■ **Task requirements**: Reproduce the material below word for word, omitting the pictures.

* START *

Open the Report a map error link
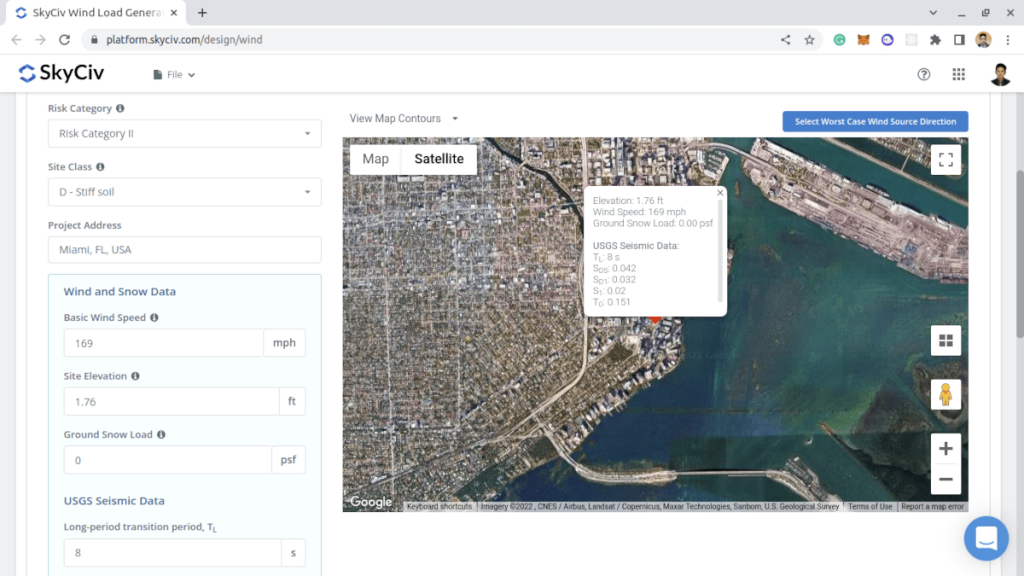The image size is (1024, 576). pos(932,507)
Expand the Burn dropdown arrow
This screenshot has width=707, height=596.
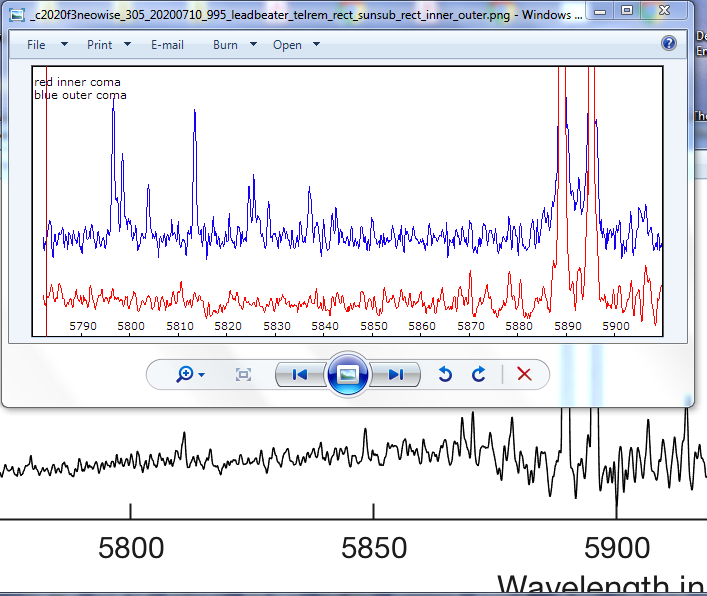coord(253,45)
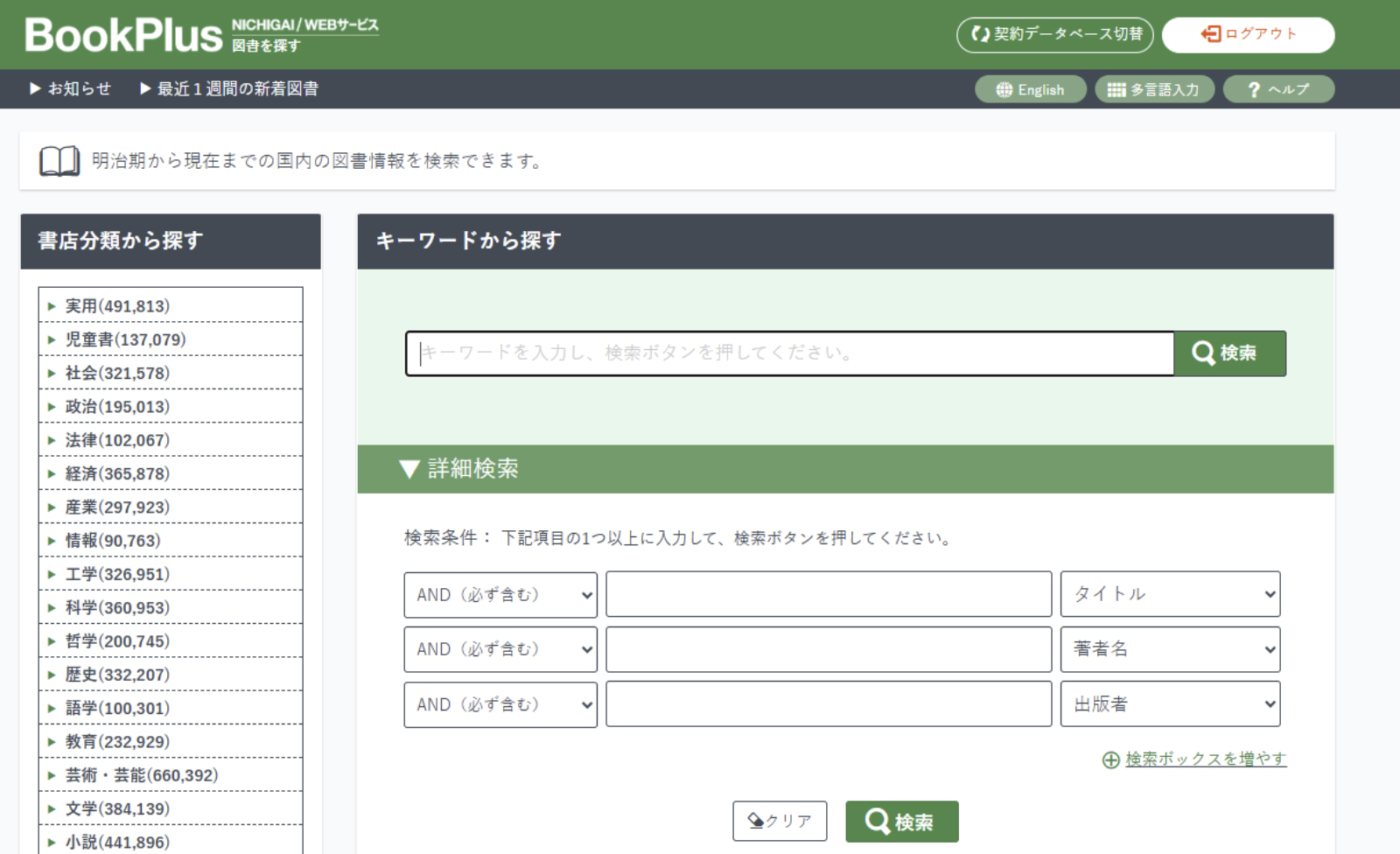Click the ログアウト logout button
The height and width of the screenshot is (854, 1400).
(x=1248, y=35)
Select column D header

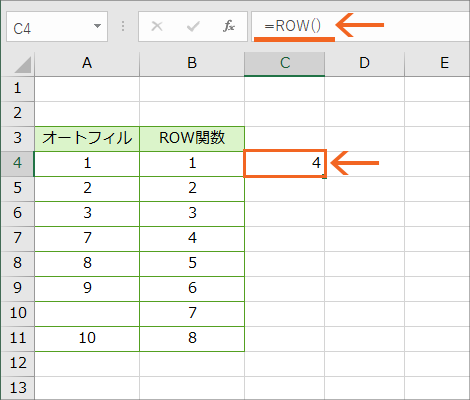[x=364, y=63]
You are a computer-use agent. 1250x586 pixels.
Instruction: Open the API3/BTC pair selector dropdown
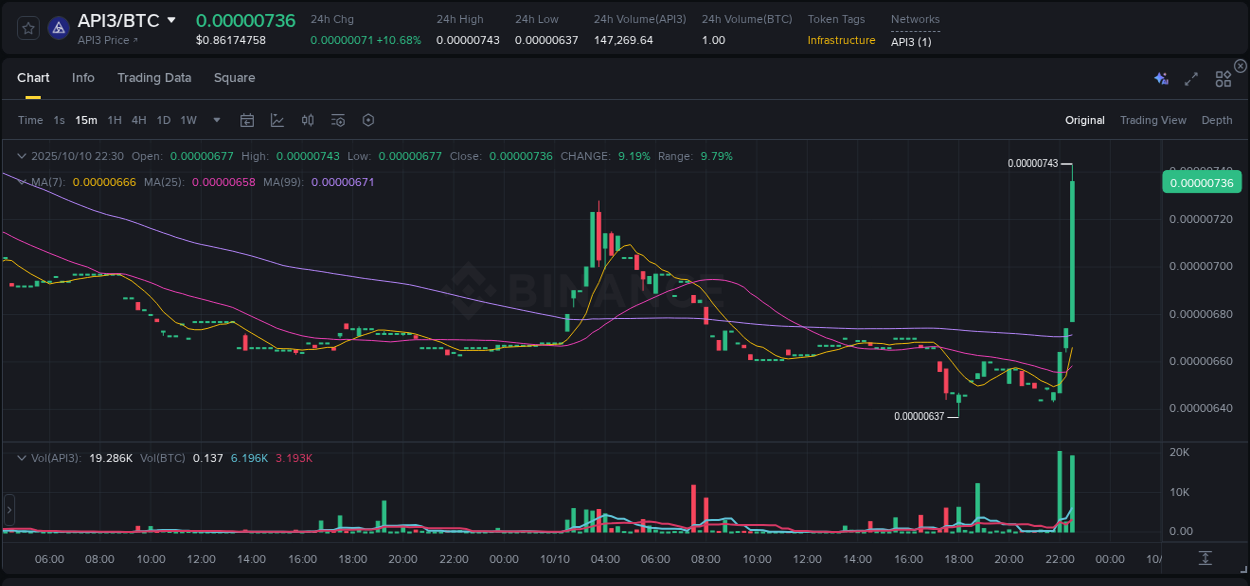[170, 19]
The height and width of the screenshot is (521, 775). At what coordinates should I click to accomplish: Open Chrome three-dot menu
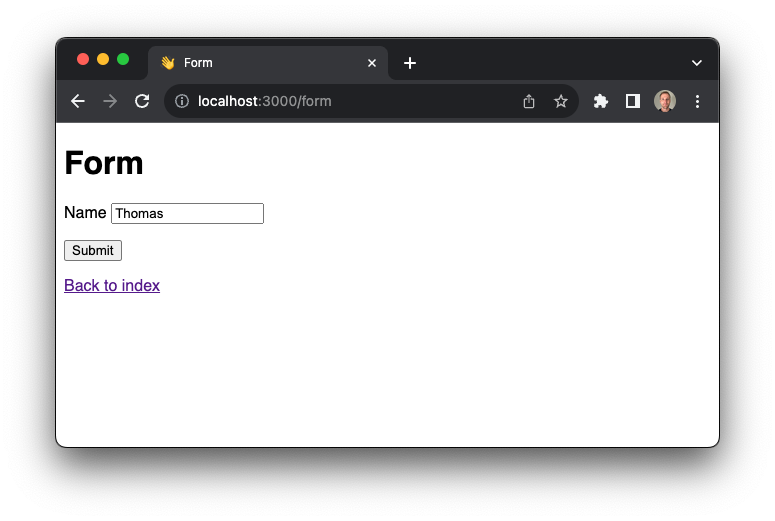tap(697, 101)
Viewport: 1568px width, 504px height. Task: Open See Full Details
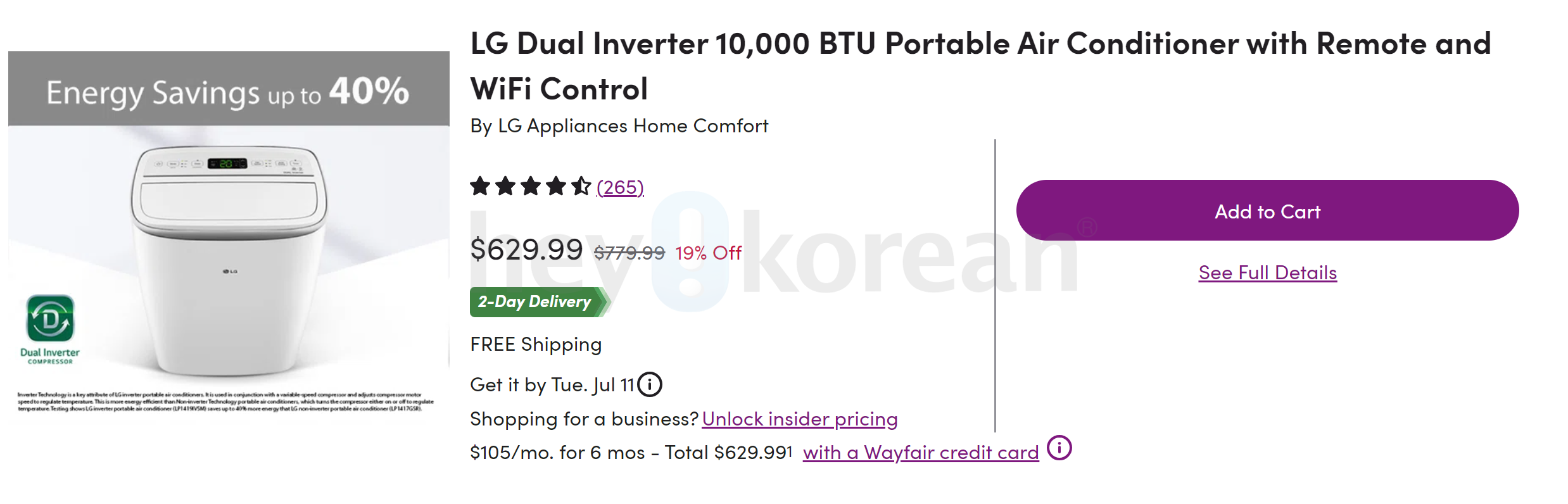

* END *

■ **Task output**:
Open the Report a map error link
The image size is (1024, 576). pos(932,507)
Expand the Burn dropdown arrow
This screenshot has width=707, height=596.
coord(253,45)
Click the ログアウト logout button
The height and width of the screenshot is (854, 1400).
(x=1248, y=35)
Select column D header

[x=364, y=63]
You are a computer-use agent. 1250x586 pixels.
Instruction: Open the API3/BTC pair selector dropdown
[170, 19]
The height and width of the screenshot is (521, 775). At what coordinates should I click to accomplish: Open Chrome three-dot menu
tap(697, 101)
Viewport: 1568px width, 504px height. Task: Open See Full Details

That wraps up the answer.